The man paused again, his back still to them. It was the girl’s voice, it seemed to Ned. He wouldn’t have stopped a second time for Ned, that was the feeling he had.
“Do you have a name?” Kate called, something wistful in her tone.
He did turn, after all, at that.
He looked at Kate across the bright space between. He was too far away for them to make out his expression.
“Not yet,” he said.
Then he turned again and went out, opening the heavy door and closing it behind him.
They stood where they were, looking briefly at each other, in that enclosed space separated, in so many ways, from the world.
Ned, in the grip of emotions he didn’t even come close to understanding, walked a few steps. He felt as if he needed to run for miles, up and down hills until the sweat poured out of him.
From here he could see the rose again between the two pillars, behind the carving. People said she was the Queen of Sheba. It was posted that way on the wall. How did he know they were wrong? It was ridiculous.
Directly in front of him the corner pillar was much larger than those beside it—all four of the corners were. This one, he realized, without much surprise, had another bull carved at the top. It was done in a style different from David and Goliath, and nothing at all like the woman.
Two bulls now, one in the baptistry, fifteen hundred years ago, and this one carved—if he understood properly—hundreds of years after that. He stared at it, almost angrily.
“What do goddamn bulls have to do with anything?” he demanded.
Kate cleared her throat. “New Testament. Symbol of St. Luke.”
Ned stared at the creature at the top of the pillar in front of him.
“I doubt it,” he said finally. “Not this one. Not the old one inside, either.”
“What are you saying now?”
He looked over, saw the strain on her face, and guessed he probably looked a lot the same. Maybe they were kids. Someone had pointed a knife towards them. And that was almost the least of it.
He looked at the sculpted woman where Kate stood and felt that same hard tug at his heart again. Pale-coloured stone in morning light, almost entirely worn away. Barely anything to be seen, as if she were a rendering of memory itself. Or of what time did to men and women, however much they’d been loved.
And where had that idea come from? He thought of his mother. He shook his head.
“I don’t know what I’m saying. Let’s get out of here.”
“Need a drink, Detective?”
He managed a smile. “Coke will do fine.”
KATE KNEW WHERE she was going. She led him under the clock tower and past the city hall to a café a few minutes from the cathedral.
Ned sat with his Coke, watched her sip an espresso without sugar (impressed him, he had to admit), and learned that she’d been here since early March, on an exchange between her school in New York City and one here in Aix. Her family had hosted a French girl last term, and Kate was with the girl’s family until school ended at the beginning of summer.

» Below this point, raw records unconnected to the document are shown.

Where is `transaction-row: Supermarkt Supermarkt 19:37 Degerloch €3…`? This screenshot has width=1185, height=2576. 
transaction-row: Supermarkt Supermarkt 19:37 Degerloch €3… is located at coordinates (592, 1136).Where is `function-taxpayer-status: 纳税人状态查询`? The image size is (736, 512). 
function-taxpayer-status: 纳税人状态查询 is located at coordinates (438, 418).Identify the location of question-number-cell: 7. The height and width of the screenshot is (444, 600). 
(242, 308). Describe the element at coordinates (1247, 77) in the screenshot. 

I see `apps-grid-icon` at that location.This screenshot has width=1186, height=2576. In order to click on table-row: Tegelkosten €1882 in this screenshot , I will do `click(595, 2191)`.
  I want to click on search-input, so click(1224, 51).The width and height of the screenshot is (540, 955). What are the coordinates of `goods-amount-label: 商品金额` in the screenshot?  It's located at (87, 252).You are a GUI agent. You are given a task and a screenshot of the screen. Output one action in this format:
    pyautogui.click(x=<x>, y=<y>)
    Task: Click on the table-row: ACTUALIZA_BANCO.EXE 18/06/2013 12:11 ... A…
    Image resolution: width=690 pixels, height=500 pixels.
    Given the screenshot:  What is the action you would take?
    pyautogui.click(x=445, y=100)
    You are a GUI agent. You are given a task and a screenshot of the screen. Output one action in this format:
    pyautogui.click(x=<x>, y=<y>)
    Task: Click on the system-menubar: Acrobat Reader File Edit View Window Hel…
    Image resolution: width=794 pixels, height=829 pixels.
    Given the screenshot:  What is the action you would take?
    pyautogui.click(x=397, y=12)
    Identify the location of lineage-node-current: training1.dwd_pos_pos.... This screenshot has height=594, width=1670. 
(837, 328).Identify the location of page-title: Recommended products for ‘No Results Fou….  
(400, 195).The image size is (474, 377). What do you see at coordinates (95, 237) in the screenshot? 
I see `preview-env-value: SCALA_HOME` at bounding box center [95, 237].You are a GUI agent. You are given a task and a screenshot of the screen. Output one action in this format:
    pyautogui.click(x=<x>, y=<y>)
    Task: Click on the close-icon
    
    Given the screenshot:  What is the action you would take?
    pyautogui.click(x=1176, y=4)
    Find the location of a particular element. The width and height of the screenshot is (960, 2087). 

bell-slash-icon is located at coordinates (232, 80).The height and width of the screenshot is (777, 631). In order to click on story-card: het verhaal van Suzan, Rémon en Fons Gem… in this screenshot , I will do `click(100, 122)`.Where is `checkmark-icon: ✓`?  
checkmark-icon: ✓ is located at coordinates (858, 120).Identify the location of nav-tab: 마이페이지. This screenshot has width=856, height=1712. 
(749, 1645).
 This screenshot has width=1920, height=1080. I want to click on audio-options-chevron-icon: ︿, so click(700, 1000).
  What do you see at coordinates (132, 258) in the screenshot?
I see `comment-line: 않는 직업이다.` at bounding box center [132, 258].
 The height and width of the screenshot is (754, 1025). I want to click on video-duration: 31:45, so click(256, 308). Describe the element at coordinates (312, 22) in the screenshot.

Her last name was Wenger. She planned to do languages in university, or history, or both. She wanted to teach, or maybe study law. Or both. She took jazz dance classes (he’d guessed something like that). She ran three miles every second or third day in Manhattan, which was not what Ned did, but was pretty good. She liked Aix a whole lot, but not Marie-Chantal, the girl she was staying with. Seemed Marie-Chantal was a secret smoker in the bedroom they shared, and a party girl, and used Kate to cover for her when she was at her boyfriend’s late or skipping class to meet him.